Following is the text of the June Peace Brigades International Project Bulletin report of the North America Project. This report is divided into three parts:
1. A Visit to Ipperwash
2. Update on Barriere Lake
3. An Interview with Harry Wawatie (also from Barriere Lake)
All of these may be freely reprinted, please give credit to PBI. For more information about the North America Project, contact:
27 Third Ave.
Ottawa, ON K1S 2J5
The terms of the appropriation were that the land would be returned after the war, but that promise was not fulfilled. At the time of the relocation, the government offered $50,000 in compensation for the relocation. Over the years, protests to the government resulted in additional money being paid - in 1980 $2.4 million in compensation was given to the Kettle and Stony Point Band Council for this purpose.
In May 1992 a group of Native people began occupying part of the military base. In 1994 the federal government announced plans for its return. On July 30th 1995, the army abandoned the camp completely after being forced out before the date they had planned to move out. The occupiers identify themselves as the Stoney Point people, even though they are not recognized by the federal government as an independent band. The Stoney Pointers say that they are ones to whom the land should be returned. In opposition to this, the Kettle Point Band Council had been negotiating for the land's return as a part of a combined Kettle and Stony Point reserve.

Written request A: According to the Ipperwash report, how much compensation was given to the Kettle and Stony Point Band Council in 1980?
Written request B: Please continue the Ipperwash report, starting right after its final sentence.

Supplied material:
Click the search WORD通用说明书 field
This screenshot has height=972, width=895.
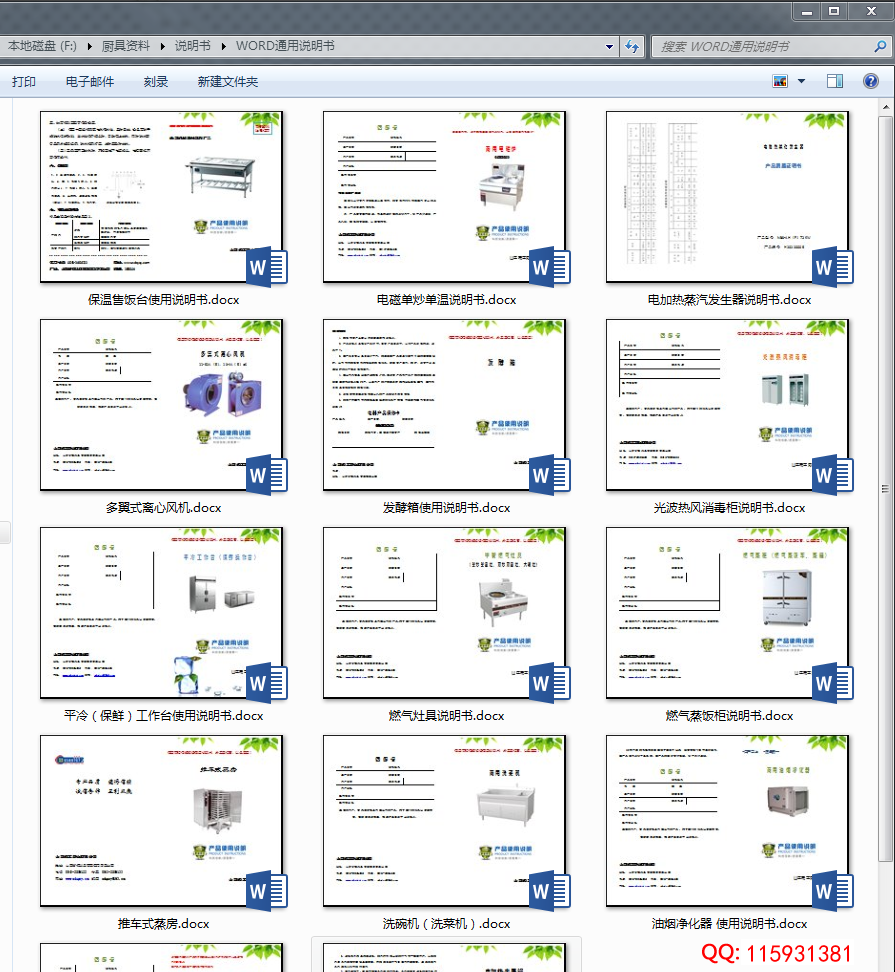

Answer A: $2.4 million

Answer B:
On September, 4th, 1995 about 35 Native people occupied Ipperwash Provincial Park. It is a small park located in one corner of the base, and it had closed for the season. The occupiers said that the park had been built on a sacred burial ground and belongs to the Stoney Point people. On Sep 6, a confrontation between the OPP and the occupants resulted in the death of one of the occupiers, Anthony (Dudley) George, killed by a shot from the OPP.
Details of the events surrounding the shooting varied widely at the time. The OPP claimed that they had been responding to a local disturbance, had been set upon by armed natives, and fired only in self-defence. The native people claimed that the OPP had intentionally attacked them with a well-armed riot squad, and that they themselves were unarmed. A few weeks after the shooting, a Special Investigations Unit (SIU) that investigates all police shooting began their work. It has taken a long time, but a report is expected to be published soon.
Ipperwash Park has not opened to the public this year. A week after the shooting, the federal government revealed documents supporting the native claim to the burial ground.
Over the winter, many of the Native people involved in the incidents of July 30 and Sep 6 of last year have been served with notice of trials for small and rarely used criminal charges. This has greatly angered them, as it shows a familiar bias in the justice system. These charges not only serve to distort public perception of the incident and focus attention away from the underlying injustices that gave rise to the incident, they are a form of harassment of those charged, some of who are having difficulty finding resources to defend themselves in court.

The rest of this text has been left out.